The future of MGPU design

Freak'n Big Panda · Jul 23, 2008

There is a trend in the industry at the moment of aiming to address the high end market with MGPU designs (R680, R700) but there are numerous problems with this approach as many of us are aware of.

For AFR based schemes, persistent data is the number one killer of scaling performance. The need to duplicate the memory for each chip is also a major cost concern.

Clearly the IHVs will try to tackle these problems, the question is how?

I have an idea on how to address the issues and I'd like feedback from some of the more knowledgeable members here.

Say a GPU had 4 x-bit DRAM channels. Would it be possible to tie two of the channels on GPU0 to 2 of the channels on GPU1 to give GPU0 access to GPU1s local memory and vice versa? This would kill two birds with one stone as memory would no longer need to be duplicated and persistent data would no longer be an issue thanks to the UMA.

I was thinking something like this:

GPU0 DRAM CH0 <-----------> GPU1 DRAM CH0
GPU0 DRAM CH1 <-----------> GPU1 DRAM CH1
GPU0 DRAM CH2 <-----------> DRAM
GPU0 DRAM CH3 <-----------> DRAM
GPU1 DRAM CH2 <-----------> DRAM
GPU1 DRAM CH3 <-----------> DRAM

So the bus between GPU0 and GPU1 would use the GDDR5 protocol in order to provide direct access to the other GPU's local memory store.

What do you think about this idea and do you have any other thoughts on how the industry will address the MGPU issue from a hardware standpoint?

ShaidarHaran · Jul 23, 2008

Shared memory or unified memory architecture has been speculated for quite some time now. The actual implementation is in question, but no doubt the arrival at this technology plateau is extremely desirable so it will happen eventually, IMHO.

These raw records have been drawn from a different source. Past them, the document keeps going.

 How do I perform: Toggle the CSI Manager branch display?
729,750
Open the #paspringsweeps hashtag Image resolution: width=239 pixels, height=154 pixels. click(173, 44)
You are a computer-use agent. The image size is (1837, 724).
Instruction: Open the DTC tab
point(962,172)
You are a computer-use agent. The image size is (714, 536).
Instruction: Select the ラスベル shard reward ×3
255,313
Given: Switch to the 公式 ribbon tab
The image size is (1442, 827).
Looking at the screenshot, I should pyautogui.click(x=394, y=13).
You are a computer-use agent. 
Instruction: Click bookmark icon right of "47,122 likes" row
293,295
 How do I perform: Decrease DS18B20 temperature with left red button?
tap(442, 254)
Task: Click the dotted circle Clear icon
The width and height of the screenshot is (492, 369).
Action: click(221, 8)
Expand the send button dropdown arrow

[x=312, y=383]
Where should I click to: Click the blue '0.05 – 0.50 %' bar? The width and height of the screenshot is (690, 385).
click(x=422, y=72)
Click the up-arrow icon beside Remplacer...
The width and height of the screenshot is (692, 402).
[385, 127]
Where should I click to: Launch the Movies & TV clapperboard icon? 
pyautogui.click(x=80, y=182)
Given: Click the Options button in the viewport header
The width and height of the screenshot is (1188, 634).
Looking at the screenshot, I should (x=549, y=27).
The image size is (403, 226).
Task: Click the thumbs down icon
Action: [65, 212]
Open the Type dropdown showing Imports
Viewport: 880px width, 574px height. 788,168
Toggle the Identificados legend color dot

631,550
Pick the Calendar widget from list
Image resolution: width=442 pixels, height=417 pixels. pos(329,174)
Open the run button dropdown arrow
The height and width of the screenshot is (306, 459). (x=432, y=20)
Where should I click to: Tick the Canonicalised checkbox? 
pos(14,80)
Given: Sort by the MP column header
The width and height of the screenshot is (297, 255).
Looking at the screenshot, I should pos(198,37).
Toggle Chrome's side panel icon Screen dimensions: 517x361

Anarchist4000 · Jul 23, 2008

It would work but what happens when you increase the number of chips in the system? Ultimately you'd know approximately how much direct memory bandwidth was available to a specific chip. From there some form of high speed link to a switch is likely the most efficient option when dealing with more than two chips.

Blazkowicz · Jul 23, 2008

there'll be optical connections eventually.

Karoshi · Jul 23, 2008

Blazkowicz said:
there'll be optical connections eventually.

Cant wait for the chips to have 10 pins, some for juice and some for 1000+ lambdas at 10GHz.

Freak'n Big Panda · Jul 24, 2008

Anarchist4000 said:
It would work but what happens when you increase the number of chips in the system? Ultimately you'd know approximately how much direct memory bandwidth was available to a specific chip. From there some form of high speed link to a switch is likely the most efficient option when dealing with more than two chips.

Yeah a switch chip between the GPUs and the DRAM would probably be the best bet for 3+ chip solution

rpg.314 · Jul 24, 2008

Freak'n Big Panda said:
So the bus between GPU0 and GPU1 would use the GDDR5 protocol in order to provide direct access to the other GPU's local memory store.

Background: I am not a 3D guy, but more of a GPGPU guy.

From what you say, I understand that GPU0 fetches data straight from mem if the address lies in lower half of memory space, and if it lies in upper half, it instead asks GPU1 to fetch it for itself. This thing happens in reverse also, so both of them can access full memory.

If that's true, then both of us are thinking along similar if not same lines.

I agree that multi-gpu scaling is a problem that needs to be solved and hopefully will be solved soon.

Regarding optical interconneccts, I am waiting for them too.

Freak'n Big Panda · Jul 24, 2008

rpg.314 said:
Background: I am not a 3D guy, but more of a GPGPU guy.

From what you say, I understand that GPU0 fetches data straight from mem if the address lies in lower half of memory space, and if it lies in upper half, it instead asks GPU1 to fetch it for itself. This thing happens in reverse also, so both of them can access full memory.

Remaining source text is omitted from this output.